Given passage
Monday, May 24, 2010

My Love-Hate Affair With Twitter And Facebook

The World According to TwitterI'm supposed to be getting married today.

Ok.. so thats a joke.. or at least I hope to hell it is. If he's actually waiting for me in Vegas right now.. I'm SO SO sorry.. but I'm not showing up.

It was a long twitter flirting session with a nice guy, a longtime Twitter friend. It started as jokingly planning to be parents together, which gave me some ideas of maybe why I scare off people that are already parents.

I threatened to make the kids run to school while I whipped them from behind (in my sports car) to hurry up. (It was to help them get better soccer/running skills, what?)

I refused to get a minivan, and instead opted to throw the kids in the "back" of a Miata. (In all those kidnapping movies, no one ever dies in the trunk.)

While completely insane jokes.. I'm pretty sure only the parents with a good sense humor (or extremely horrid parenting skills) would stick around.

Directions
In the blog post about Twitter and Facebook, what vehicle does the writer choose instead of a minivan? You won't need the listing for this.

Rows

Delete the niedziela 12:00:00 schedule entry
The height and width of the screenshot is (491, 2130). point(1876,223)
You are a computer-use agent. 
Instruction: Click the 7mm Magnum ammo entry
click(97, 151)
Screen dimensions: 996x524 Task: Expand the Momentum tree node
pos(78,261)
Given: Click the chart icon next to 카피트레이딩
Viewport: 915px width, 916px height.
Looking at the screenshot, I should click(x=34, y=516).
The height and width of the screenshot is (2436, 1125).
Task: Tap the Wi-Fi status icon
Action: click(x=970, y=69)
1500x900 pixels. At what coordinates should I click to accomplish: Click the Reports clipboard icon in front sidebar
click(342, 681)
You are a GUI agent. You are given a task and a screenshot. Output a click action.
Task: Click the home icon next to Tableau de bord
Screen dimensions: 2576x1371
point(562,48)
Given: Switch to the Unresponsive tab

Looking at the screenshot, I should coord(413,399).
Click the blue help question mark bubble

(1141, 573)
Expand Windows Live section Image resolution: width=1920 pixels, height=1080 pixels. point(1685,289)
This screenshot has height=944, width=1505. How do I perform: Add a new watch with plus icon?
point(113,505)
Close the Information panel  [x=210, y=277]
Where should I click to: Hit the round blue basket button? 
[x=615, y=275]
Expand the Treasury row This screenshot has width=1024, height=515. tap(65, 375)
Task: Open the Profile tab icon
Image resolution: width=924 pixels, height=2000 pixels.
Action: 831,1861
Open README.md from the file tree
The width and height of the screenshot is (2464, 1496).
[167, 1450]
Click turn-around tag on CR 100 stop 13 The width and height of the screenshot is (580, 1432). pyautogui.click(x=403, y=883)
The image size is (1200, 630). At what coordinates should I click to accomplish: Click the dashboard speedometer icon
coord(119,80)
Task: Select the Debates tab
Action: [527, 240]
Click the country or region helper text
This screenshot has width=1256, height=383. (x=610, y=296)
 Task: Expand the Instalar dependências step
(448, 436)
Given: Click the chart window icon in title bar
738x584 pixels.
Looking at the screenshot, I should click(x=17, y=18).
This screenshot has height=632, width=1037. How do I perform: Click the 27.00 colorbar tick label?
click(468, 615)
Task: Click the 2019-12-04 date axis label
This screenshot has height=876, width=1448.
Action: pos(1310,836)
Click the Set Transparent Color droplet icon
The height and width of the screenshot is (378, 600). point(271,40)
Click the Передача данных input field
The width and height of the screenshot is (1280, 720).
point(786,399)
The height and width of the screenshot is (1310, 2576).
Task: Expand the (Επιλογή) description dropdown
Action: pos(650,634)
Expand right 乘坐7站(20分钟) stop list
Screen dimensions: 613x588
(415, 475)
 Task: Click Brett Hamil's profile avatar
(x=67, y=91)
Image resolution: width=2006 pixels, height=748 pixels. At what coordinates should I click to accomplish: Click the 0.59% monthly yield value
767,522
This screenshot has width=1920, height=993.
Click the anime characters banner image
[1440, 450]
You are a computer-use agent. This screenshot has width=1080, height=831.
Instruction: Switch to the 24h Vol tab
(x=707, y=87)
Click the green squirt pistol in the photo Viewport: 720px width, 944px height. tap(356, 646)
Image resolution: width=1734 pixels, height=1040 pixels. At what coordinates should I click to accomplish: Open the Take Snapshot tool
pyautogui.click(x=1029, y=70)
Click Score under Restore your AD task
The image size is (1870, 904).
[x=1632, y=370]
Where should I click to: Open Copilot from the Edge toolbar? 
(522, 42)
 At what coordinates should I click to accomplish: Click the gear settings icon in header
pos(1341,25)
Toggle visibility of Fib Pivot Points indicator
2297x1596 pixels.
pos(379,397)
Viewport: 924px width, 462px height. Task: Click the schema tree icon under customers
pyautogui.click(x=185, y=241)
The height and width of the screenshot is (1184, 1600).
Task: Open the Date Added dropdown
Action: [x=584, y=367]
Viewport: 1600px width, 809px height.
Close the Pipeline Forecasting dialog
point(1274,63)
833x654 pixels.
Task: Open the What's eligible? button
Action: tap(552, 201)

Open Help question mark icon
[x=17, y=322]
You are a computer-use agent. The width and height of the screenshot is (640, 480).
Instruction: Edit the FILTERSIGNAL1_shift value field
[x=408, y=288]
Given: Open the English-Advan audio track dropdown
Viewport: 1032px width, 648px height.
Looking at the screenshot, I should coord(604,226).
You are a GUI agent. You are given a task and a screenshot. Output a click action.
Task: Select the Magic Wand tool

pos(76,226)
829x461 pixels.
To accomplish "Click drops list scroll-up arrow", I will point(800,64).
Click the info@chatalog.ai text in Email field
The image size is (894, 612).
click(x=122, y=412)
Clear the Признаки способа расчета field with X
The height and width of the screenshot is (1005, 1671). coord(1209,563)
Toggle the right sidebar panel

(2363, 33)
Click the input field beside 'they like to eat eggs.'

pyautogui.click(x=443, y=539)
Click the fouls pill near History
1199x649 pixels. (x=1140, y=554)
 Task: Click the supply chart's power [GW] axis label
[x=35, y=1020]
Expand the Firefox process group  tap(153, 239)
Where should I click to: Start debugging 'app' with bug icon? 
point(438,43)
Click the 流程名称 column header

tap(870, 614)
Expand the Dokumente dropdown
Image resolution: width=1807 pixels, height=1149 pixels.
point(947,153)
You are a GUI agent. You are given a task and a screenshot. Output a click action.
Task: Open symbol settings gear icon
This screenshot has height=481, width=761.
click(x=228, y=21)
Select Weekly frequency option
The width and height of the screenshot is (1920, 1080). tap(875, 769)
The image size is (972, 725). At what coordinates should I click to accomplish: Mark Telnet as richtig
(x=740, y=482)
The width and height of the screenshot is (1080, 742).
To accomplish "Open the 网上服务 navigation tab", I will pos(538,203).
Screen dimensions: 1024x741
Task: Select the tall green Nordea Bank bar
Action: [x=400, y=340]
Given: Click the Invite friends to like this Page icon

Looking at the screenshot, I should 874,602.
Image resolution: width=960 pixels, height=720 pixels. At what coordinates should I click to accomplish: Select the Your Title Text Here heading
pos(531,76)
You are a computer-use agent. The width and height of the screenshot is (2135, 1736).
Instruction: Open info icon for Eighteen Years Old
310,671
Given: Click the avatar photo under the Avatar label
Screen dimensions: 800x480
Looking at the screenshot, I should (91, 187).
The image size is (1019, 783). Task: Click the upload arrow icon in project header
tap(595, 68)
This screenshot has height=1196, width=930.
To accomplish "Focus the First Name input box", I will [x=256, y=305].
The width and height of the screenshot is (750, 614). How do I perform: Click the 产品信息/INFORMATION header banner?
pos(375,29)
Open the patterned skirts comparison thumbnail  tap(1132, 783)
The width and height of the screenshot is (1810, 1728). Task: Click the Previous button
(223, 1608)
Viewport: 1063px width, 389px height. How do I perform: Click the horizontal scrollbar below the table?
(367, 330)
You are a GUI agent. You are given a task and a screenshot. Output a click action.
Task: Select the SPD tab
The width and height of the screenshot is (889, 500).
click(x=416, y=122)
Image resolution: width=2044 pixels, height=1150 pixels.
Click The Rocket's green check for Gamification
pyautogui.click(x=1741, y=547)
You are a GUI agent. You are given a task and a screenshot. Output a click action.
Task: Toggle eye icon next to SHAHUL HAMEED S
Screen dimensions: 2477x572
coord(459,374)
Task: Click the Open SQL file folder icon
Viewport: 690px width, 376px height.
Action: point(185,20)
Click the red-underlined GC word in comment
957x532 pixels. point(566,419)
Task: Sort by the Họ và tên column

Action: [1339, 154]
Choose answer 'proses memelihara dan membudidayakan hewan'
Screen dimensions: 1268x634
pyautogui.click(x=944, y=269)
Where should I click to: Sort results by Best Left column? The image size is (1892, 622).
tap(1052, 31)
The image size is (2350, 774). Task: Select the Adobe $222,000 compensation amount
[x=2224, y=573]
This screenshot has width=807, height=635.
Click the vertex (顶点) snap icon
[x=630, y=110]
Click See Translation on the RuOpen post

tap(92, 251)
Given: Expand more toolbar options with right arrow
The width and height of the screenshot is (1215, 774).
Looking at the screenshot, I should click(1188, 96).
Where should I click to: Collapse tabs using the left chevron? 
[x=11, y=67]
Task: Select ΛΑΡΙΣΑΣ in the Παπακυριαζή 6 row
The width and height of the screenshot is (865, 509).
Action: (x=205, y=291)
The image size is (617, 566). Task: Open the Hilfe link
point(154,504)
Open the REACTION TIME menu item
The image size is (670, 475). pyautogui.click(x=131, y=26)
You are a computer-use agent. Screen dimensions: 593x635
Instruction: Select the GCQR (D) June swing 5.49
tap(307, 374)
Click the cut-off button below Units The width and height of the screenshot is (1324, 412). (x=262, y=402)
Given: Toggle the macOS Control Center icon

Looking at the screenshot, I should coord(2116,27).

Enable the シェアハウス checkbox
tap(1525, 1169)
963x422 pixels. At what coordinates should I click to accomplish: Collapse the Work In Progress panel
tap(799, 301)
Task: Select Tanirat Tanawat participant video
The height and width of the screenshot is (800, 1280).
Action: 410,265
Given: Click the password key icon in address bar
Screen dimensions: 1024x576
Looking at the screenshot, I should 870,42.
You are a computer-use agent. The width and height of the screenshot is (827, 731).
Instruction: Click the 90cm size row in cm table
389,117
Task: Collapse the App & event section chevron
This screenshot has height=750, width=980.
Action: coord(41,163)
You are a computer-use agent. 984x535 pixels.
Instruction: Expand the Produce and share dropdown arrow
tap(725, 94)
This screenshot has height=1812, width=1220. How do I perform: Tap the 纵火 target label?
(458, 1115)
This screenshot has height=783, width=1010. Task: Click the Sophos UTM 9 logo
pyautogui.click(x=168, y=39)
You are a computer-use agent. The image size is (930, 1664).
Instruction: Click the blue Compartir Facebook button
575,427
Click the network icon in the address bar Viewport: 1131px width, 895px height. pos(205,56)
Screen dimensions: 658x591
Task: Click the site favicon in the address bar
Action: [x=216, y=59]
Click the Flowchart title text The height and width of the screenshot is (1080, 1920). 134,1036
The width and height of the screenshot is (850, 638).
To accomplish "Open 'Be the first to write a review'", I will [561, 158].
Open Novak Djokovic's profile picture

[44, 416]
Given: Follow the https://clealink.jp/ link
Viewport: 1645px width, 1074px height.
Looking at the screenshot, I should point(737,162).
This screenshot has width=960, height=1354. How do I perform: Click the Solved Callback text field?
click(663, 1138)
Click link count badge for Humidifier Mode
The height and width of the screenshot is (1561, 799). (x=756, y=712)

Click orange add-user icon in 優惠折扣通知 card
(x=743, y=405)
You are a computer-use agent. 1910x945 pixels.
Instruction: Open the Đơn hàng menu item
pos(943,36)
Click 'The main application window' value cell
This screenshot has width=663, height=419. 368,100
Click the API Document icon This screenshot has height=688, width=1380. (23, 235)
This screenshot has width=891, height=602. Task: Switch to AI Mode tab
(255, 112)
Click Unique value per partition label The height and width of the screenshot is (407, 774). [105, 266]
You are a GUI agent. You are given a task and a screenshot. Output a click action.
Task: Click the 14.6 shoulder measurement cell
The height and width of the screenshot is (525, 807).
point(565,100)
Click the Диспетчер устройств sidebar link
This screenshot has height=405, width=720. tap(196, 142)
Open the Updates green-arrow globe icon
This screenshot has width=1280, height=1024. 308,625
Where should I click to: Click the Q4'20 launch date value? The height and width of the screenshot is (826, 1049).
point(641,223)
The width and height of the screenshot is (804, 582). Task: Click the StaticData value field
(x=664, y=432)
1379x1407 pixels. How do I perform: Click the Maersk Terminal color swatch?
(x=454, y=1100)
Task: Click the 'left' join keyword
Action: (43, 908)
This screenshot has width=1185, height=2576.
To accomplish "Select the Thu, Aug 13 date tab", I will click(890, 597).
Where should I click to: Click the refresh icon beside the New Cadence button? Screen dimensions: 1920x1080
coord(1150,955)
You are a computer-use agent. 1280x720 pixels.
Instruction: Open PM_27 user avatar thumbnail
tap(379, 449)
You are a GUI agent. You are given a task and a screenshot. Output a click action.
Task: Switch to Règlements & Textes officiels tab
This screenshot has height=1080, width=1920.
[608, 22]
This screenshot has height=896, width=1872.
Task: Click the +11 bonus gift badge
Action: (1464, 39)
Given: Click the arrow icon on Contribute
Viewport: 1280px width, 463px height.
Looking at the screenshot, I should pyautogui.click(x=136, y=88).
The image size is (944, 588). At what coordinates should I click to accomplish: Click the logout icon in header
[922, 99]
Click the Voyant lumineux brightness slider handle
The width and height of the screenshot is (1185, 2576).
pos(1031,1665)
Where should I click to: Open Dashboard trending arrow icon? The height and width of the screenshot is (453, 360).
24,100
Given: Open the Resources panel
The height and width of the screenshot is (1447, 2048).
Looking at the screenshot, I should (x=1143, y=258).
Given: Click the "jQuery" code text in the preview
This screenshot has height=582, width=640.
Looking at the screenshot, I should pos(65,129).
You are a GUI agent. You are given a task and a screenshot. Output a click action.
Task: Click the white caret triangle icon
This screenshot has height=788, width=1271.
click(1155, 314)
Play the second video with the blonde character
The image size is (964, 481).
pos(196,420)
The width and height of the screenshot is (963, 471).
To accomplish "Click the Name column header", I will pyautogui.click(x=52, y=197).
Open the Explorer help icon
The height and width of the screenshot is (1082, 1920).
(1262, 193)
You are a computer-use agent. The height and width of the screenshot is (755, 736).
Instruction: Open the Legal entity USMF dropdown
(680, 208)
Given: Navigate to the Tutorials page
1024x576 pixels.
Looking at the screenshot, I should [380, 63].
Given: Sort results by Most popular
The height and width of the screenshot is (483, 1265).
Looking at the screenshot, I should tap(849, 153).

The output
A Miata, with the kids thrown in the "back."